Employee rights during the notice period

Taking a look at employment standards requirements across the western province
By Alan McEwen
|Canadian Payroll Reporter|Last Updated: 08/07/2013

There are three different ways employers may terminate employment:

• allowing employees to work out the notice period
• paying salary continuance
• terminating without notice.

All three have an impact on when the employment relationship ends and when employee rights and benefits under that relationship end.

Let’s look at this from the perspective of employment standards in the four western provinces: British Columbia, Alberta, Saskatchewan and Manitoba. Let’s also be clear that we are speaking of employment relationships ended by the employer, where employees are otherwise entitled to notice under the applicable employment standard.

In all four jurisdictions, if employees are given notice, the employment relationship ends with the expiry of that notice. For this purpose, it does not matter whether employees work out their notice or are given salary continuance.

When employees work out their notice, it’s normally understood employees will earn whatever they would normally have been paid for any work actually performed during the notice period, including any applicable employee benefits.

However, the situation isn’t so clear where employees are not expected to work the notice period and instead are paid salary continuance. In this situation, the employment standards in these four jurisdictions are split evenly.

Alberta and B.C. dictate employers may not change the terms or conditions of employment during any period of notice actually given. This means that in those two jurisdictions whatever benefits employees enjoyed under the contract of employment must be maintained during any notice actually given.

For example, Julia is terminated without cause by her Alberta employer. She is given the minimum notice of termination required by the Alberta employment standards, which in her circumstances is eight weeks. Julia’s employment contract specifies that she is entitled to short- and long-term disability coverage, fully paid by the employer. This disability coverage must be provided throughout the eightweek notice period.

In contrast, employment standards in Saskatchewan and Manitoba require employees be paid, as wages in lieu of notice, what they would otherwise have earned as normal “wages” during the notice period. In these two jurisdictions there is no requirement to maintain non-cash or in-kind benefits. In Julia’s case, the disability coverage would not have to be maintained during the notice period.

Saskatchewan passed new employment standards legislation, but it is not yet proclaimed into law. The legislation makes it clear the requirement to pay wages in lieu of notice is based on monetary compensation only, rather than benefits in kind, such as disability coverage. “Notice” means the notice required by the applicable employment standards and actually given by an employer.

For example, Harvey is terminated without cause by his employer. The notice of termination was given to Harvey on July 8, with effect two weeks later on July 22. Harvey is entitled to eight weeks notice under the B.C. employment standards. In this situation, Harvey’s employer must only continue his employment benefits for the period of time that notice was actually given — two weeks. Harvey’s employment contract stipulates he be provided with employer-paid group term life insurance. Under the B.C. employment standards, this coverage can’t terminate earlier than July 22.
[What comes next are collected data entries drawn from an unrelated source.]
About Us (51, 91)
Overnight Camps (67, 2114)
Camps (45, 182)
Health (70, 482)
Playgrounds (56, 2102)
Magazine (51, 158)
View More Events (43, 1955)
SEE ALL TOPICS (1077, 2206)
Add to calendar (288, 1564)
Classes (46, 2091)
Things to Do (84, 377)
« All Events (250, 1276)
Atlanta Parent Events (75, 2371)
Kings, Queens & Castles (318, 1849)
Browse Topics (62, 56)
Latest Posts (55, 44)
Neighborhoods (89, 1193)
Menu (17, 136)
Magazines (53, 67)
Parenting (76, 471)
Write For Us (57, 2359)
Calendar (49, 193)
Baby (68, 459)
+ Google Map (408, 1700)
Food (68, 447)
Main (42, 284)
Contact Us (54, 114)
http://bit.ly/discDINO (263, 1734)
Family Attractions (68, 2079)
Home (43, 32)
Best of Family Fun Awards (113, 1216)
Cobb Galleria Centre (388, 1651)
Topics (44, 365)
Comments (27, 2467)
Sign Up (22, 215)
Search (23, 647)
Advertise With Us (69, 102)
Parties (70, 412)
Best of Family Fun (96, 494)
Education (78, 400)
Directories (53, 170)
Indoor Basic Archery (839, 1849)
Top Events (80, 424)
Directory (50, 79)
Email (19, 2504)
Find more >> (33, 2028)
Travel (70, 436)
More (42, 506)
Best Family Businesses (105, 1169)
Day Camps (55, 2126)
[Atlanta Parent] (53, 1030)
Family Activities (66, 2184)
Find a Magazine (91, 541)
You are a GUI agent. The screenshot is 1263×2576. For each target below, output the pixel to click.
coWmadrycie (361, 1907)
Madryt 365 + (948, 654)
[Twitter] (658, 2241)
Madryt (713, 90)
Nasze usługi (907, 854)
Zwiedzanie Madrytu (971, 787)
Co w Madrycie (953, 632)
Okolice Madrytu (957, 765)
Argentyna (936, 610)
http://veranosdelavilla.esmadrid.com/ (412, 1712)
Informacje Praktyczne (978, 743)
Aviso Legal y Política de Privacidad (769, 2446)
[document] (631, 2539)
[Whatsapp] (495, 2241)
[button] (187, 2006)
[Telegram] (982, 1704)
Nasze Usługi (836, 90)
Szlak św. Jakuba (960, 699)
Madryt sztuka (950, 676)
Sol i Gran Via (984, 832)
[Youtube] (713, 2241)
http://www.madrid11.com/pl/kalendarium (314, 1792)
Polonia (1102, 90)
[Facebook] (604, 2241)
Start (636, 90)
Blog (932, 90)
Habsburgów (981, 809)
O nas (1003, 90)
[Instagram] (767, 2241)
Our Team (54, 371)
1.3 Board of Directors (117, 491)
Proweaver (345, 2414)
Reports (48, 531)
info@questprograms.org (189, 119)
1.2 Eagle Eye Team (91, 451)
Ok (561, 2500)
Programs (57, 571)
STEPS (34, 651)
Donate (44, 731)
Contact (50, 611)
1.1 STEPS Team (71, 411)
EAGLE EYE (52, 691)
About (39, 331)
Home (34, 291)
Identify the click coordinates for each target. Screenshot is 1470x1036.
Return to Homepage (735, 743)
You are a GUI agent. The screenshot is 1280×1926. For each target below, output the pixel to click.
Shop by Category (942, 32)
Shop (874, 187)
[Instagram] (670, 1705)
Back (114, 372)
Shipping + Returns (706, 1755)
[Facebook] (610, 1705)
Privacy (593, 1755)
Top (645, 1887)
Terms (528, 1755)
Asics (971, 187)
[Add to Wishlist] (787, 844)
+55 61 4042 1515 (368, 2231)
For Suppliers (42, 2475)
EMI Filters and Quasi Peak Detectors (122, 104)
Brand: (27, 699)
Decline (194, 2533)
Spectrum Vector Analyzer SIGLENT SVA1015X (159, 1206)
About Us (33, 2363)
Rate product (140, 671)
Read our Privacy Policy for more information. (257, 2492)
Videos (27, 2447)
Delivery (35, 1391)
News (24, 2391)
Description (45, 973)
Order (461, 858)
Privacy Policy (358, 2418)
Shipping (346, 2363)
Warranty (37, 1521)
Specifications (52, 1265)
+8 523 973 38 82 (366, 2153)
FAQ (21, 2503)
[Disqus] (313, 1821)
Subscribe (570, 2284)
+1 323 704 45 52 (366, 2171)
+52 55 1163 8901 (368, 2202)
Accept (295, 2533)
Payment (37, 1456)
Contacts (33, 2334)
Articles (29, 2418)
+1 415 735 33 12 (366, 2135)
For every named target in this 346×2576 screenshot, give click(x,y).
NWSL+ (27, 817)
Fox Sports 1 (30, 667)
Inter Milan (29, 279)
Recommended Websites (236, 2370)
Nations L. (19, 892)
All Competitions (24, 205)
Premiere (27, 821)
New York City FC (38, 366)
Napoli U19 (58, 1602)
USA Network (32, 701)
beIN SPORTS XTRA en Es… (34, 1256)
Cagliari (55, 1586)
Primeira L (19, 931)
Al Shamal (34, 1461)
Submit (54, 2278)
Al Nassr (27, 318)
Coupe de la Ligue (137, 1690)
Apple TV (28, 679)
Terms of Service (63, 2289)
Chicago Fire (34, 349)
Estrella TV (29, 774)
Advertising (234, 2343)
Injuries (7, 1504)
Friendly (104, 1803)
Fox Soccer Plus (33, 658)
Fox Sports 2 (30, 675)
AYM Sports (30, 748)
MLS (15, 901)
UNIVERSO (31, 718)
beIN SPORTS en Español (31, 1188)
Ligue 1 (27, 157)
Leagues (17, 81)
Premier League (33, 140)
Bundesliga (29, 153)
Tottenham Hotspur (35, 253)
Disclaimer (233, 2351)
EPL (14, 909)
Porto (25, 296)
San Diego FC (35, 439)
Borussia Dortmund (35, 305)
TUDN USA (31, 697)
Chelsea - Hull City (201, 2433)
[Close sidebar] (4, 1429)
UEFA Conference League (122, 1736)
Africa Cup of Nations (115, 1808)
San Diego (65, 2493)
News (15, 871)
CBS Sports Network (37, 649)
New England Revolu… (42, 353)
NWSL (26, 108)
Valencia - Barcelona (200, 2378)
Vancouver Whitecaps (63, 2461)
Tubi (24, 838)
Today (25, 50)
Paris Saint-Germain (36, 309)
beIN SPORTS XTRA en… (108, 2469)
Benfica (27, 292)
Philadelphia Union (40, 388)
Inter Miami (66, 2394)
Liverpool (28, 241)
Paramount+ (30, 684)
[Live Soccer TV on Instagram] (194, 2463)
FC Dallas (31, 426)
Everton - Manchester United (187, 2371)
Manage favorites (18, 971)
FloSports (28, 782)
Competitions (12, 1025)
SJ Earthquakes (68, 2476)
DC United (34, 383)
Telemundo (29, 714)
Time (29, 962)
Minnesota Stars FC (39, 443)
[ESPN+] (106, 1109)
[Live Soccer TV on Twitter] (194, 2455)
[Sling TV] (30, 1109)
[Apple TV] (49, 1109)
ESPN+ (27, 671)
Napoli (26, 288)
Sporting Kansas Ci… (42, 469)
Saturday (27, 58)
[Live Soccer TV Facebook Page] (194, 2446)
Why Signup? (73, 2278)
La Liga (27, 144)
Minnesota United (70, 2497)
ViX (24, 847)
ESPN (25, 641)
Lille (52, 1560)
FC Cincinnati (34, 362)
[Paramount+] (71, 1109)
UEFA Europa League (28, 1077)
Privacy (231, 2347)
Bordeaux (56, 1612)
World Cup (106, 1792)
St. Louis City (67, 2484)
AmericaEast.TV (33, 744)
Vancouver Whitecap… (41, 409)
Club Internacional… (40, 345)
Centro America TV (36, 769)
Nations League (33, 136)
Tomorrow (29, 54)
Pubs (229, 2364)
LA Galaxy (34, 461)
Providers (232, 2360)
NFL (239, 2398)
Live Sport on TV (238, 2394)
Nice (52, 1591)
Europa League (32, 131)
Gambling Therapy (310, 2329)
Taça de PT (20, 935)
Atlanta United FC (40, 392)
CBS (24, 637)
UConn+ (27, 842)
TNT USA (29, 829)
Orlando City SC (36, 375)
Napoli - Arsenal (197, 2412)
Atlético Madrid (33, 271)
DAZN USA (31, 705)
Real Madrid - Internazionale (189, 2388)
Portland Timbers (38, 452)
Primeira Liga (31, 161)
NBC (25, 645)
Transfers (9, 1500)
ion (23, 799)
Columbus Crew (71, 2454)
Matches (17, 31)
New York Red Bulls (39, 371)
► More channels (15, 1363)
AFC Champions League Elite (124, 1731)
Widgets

Notice, of course, is still required under the employment standards in all four jurisdictions, even if it’s not actually given. Not giving notice means employment is terminated with immediate effect and that wages in lieu of notice are owing. If employers terminate without notice, employees are normally provided with letters to this effect, stating among other things, that employment is being terminated on receipt.

In these four jurisdictions, when notice is not given, there is no requirement to extend the rights and benefits of employment past the actual termination date. For example, if either Julia or Harvey had been terminated without notice, their employee benefits could have been stopped on the actual date of termination.

Employers, of course, often extend employee benefits past the actual date of termination, or past the end of the notice period, whether given or not. Sometimes this is done as part of a settlement package, to end an employee action for wrongful dismissal. Sometimes, it’s done voluntarily, as one aspect of maintaining a generous compensation package. Described above are the employment standards minimum requirements.

One reason employers wish to end employee benefits, especially wage-loss replacement coverage, is because the primary driver for disability claims is notice of termination. If an employee is on salary continuance, and not actually working, the insurance contract may not extend to them.

In jurisdictions like B.C. or Alberta, where employees on salary continuance must be kept on benefits during the notice period, this may result in the employer becoming directly liable for disability claims filed by employees on salary continuance. This is one reason why employers often terminate without notice.